The longtime board member says she has missed only a handful of graduation ceremonies – one year racing between ceremonies at Arco Arena and a ceremony at a district continuation school. “ ‘Pomp and Circumstance’ still gets me,” she said. “That’s what it’s all about.”
She also has spent the last few decades donning her Mrs. Seuss costume and reading “The Cat in the Hat” to elementary school children in celebration of Dr. Seuss’ birthday.
Legally, board members have to attend only two meetings a month, Amavisca said. “But if you want to do the job well you have to get out.”
New board members also will have to deal with a spurt of growth that is expected to require 54 new schools – 40 elementary schools, seven middle schools and seven high schools – over the next few decades. A recent update to the school district’s master facilities plan shows a projected student population of 110,000 in 20 years. The district boundaries include the city of Elk Grove, as well as sections of south Sacramento and Rancho Cordova.

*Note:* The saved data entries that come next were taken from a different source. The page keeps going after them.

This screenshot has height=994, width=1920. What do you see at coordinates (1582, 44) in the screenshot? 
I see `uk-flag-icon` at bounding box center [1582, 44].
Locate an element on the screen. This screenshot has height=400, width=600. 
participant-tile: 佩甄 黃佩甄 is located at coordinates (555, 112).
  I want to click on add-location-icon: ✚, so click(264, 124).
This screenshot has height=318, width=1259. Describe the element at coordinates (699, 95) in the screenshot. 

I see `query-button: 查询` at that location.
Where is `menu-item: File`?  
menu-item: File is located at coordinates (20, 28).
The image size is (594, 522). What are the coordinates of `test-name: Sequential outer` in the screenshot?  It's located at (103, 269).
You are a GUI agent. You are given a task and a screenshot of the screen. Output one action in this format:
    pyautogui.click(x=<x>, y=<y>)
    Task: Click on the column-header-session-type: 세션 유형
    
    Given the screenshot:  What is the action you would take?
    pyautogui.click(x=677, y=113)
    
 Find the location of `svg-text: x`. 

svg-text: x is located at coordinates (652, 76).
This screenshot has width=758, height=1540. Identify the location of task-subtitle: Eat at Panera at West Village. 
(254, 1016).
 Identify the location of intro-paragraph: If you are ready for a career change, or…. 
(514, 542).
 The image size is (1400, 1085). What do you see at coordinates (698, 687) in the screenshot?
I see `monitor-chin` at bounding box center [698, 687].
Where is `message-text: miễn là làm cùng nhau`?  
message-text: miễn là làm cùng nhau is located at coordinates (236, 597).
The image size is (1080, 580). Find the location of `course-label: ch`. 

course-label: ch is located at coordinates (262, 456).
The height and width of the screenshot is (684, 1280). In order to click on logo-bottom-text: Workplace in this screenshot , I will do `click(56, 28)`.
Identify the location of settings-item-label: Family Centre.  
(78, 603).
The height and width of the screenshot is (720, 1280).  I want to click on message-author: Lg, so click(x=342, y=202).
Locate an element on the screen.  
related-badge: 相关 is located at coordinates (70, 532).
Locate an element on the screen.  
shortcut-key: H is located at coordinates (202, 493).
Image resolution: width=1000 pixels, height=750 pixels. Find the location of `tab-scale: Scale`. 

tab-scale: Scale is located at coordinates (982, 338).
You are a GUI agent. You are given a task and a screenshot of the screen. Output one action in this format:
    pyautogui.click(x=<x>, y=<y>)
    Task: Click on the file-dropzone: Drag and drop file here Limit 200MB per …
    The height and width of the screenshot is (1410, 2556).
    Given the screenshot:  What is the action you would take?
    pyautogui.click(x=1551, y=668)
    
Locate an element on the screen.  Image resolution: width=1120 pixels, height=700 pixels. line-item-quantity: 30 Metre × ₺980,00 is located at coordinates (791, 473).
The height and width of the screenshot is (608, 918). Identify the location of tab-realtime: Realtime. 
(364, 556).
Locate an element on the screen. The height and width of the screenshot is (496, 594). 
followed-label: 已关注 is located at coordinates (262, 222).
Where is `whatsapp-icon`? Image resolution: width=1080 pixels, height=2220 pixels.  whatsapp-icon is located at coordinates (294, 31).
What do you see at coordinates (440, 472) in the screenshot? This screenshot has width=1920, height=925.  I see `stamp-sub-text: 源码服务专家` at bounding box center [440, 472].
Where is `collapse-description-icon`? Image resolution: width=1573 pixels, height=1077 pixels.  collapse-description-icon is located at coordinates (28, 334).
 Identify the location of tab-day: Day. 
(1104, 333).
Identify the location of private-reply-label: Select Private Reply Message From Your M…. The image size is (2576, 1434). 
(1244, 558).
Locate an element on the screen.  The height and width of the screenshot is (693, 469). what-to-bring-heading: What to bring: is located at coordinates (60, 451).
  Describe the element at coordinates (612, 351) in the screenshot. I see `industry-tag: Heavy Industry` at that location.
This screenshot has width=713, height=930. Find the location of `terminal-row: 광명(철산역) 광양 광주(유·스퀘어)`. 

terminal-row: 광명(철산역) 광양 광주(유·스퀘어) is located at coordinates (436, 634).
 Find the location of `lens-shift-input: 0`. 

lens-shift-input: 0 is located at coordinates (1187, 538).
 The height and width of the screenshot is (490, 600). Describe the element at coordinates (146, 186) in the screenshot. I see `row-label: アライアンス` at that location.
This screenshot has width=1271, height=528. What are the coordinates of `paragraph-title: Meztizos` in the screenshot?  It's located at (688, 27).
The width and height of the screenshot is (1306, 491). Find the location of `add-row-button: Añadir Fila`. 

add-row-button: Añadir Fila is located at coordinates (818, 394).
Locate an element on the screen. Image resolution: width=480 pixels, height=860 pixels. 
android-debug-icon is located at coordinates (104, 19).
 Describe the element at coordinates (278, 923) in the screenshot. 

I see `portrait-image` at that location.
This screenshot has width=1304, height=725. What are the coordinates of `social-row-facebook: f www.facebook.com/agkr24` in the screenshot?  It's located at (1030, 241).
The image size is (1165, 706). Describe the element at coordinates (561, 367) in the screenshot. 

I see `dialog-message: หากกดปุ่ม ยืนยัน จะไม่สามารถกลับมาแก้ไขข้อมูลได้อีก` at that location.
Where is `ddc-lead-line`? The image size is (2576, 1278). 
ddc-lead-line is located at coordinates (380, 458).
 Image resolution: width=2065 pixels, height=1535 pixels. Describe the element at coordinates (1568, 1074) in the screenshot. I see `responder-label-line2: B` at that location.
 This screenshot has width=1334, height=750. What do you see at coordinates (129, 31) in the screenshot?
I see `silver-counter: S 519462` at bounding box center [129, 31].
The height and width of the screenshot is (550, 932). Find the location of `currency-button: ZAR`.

But the new board isn’t likely to experience the housing boom Amavisca and Cox dealt with during their terms. “In my tenure, when I came on there were 35 schools; there are 64 now,” Cox said. “We were building two to five schools a year for 10 years.”
The recession eventually slowed building, and the board agenda was no longer crammed with plans for new schools. Instead, Cox, Amavisca and other trustees had to decide how to make $110 million in budget cuts over five years. “It was the most difficult time in my 20 years,” Cox said. “There was nothing ever good about having to do layoffs because of the budget.”
The trustees also have seen their share of controversy during their terms. The biggest was a suit filed by parent Michael Newdow, who said reciting the words “under God” in the Pledge of Allegiance violated the First Amendment. The case made it to the Supreme Court, which ruled that Newdow lacked standing to file the suit because he didn’t have custody of his child. Both trustees traveled to Washington for the case and consider the experience the most interesting thing that happened during their tenures.
They have mixed feelings about leaving the board.
“I’m kind of excited,” Amavisca said. “I feel like I have a big weight off my shoulders, but then I’m sad.”